Anyone have advice or links on which expresso machine to buy for home use. Happy to spend up to £1750 on one. My first choice would be a La marzocco GS3 but far too much money!

Look forward to hearing from anyone out there.


----------



## dwalsh1 (Mar 3, 2010)

There are loads of forums offering buying advice. If you know of a GS3 then you probably have heard of the rest of them. It's your choice.


----------



## lookseehear (Jul 16, 2010)

Do you have a grinder? If not the grinder will take a decent chunk of the budget.


----------



## garydyke1 (Mar 9, 2011)

Expobar are good value. I have this and get great results : http://www.bellabarista.co.uk/coffeemachines/expobar-leva-dual-boiler-coffee-machine.asp

would leave you £650 for a grinder..perhaps something like this : http://www.coffeehit.co.uk/mazzer-super-jolly-electronic-black/p716

tbh with that much to spend the world is your oyster!


----------



## ahoythere48 (Apr 17, 2011)

Thanks for the comments. Yep, i have the Mazzer mini grinder. I would love to find an article comparing the top domestic expresso machines.....

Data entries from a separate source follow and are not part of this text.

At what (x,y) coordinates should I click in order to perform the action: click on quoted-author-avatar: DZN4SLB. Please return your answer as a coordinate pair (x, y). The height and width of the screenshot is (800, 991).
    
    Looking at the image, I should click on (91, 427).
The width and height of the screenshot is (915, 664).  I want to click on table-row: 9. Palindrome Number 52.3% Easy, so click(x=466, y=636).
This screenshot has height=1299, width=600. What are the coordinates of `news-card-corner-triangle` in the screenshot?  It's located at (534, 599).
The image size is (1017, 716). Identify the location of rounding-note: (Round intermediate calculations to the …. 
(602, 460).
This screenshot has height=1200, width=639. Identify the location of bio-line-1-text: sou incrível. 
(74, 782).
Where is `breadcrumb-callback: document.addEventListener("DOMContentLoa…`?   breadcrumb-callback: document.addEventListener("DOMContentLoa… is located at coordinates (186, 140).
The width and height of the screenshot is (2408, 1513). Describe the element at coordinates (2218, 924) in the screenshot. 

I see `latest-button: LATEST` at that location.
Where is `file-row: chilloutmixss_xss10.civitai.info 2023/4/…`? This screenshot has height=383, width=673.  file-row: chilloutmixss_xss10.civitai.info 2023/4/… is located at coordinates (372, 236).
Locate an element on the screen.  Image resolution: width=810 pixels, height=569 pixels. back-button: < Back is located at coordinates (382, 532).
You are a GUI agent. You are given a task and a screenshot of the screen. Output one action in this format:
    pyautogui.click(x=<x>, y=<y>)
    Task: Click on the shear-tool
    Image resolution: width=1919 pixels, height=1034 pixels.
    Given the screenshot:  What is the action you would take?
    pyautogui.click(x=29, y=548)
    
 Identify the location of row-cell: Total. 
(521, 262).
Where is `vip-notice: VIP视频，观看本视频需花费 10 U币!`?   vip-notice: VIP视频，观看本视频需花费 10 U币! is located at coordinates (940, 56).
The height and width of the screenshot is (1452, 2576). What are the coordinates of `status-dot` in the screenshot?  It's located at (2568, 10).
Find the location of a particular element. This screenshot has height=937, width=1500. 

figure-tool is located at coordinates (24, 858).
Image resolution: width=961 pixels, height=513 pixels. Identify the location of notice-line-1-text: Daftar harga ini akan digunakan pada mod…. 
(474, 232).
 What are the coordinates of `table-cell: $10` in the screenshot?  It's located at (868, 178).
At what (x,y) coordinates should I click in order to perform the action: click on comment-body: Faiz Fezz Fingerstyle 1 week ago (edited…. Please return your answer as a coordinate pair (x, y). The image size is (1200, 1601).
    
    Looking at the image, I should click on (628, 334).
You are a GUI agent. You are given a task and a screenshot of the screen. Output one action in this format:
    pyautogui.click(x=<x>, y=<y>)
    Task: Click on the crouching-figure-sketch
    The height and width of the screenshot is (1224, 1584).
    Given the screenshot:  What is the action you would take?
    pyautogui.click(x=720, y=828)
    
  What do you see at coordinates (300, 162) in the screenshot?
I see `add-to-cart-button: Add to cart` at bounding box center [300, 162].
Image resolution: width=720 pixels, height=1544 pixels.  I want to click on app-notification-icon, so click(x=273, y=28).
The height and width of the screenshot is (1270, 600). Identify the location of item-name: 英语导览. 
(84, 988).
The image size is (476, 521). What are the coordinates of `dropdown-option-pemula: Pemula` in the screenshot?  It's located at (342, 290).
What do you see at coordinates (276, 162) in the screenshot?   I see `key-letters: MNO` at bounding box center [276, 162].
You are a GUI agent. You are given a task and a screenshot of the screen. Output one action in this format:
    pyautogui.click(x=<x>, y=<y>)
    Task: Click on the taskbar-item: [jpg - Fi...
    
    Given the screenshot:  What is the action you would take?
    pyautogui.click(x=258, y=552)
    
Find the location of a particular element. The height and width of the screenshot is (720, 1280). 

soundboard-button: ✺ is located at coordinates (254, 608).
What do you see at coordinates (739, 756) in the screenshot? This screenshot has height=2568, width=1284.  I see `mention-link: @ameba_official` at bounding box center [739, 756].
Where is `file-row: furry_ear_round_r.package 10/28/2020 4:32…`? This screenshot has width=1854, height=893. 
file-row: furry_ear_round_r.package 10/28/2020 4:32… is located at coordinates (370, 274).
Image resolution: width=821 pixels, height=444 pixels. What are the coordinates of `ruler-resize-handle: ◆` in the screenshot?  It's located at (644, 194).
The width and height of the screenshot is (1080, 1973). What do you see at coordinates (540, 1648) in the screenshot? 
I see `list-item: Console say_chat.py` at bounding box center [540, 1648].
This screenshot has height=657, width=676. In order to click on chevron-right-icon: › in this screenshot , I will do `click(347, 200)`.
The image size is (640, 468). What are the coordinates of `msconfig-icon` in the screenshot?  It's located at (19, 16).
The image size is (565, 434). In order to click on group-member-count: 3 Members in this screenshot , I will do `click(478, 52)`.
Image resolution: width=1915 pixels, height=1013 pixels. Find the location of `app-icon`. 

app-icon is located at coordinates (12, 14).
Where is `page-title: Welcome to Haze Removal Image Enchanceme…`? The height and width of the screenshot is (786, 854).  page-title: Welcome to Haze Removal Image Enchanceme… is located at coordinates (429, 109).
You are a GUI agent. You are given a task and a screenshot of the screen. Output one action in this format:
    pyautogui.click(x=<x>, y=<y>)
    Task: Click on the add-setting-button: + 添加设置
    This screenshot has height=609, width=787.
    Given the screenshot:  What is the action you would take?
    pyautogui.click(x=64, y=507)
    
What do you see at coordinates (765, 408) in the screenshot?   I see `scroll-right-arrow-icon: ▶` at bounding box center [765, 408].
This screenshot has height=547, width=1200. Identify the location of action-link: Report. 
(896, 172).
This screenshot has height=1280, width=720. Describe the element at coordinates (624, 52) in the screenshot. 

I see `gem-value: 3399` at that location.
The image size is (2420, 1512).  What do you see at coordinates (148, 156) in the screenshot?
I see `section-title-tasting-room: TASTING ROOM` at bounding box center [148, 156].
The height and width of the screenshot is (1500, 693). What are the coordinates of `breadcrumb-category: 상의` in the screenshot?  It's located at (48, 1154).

Will check out the Exobar.


----------



## vintagecigarman (Aug 10, 2009)

Get a look at Seattle Coffee Gear's website. They do some excellent youtube reviews of a whole host of machines, and some comparison shootouts.


----------



## ahoythere48 (Apr 17, 2011)

Checked out Seattle coffee gear's website. Thumbs up on that one. Good advice. Thanks


----------



## Ian_G (Nov 10, 2011)

http://www.bellabarista.co.uk/coffeemachines/coffeemachines.asp has a list of machines for sale. I was also going to recommend Frashell Ltd, but they're site is under construction at the moment.


----------



## MonkeyHarris (Dec 3, 2010)

Just get a Izzo Alex Duetto and have done with. If I had that sort of budget that is exactly what I would get


----------



## coffeebean (Jan 26, 2010)

Take a look at the Fracino Piccino http://www.thecoffeebean-vanandroaster.co.uk/Coffee-at-Home.html

Great machine and would leave you with plenty for a decent grinder and other bits and bobs.....!


----------



## Roy (Oct 27, 2011)

I have VBM Junior Domobar multi boiler I can do a good discount as we are over stocked with this at the moment.

Roy


----------



## ahoythere48 (Apr 17, 2011)

Thanks all. I have gone ahead and ordered up a Izzo Alex Duetto if your interested. Hopefully that will hit the spot


----------



## garydyke1 (Mar 9, 2011)

Killer machine, well done!


----------



## Shuttergirl (Oct 27, 2011)

Nice machine, bravo! Hope you share some impressions & maybe photos when it arrives!


----------



## benbaldwin (Dec 30, 2011)

How much for a VBM?

Thanks

Ben


----------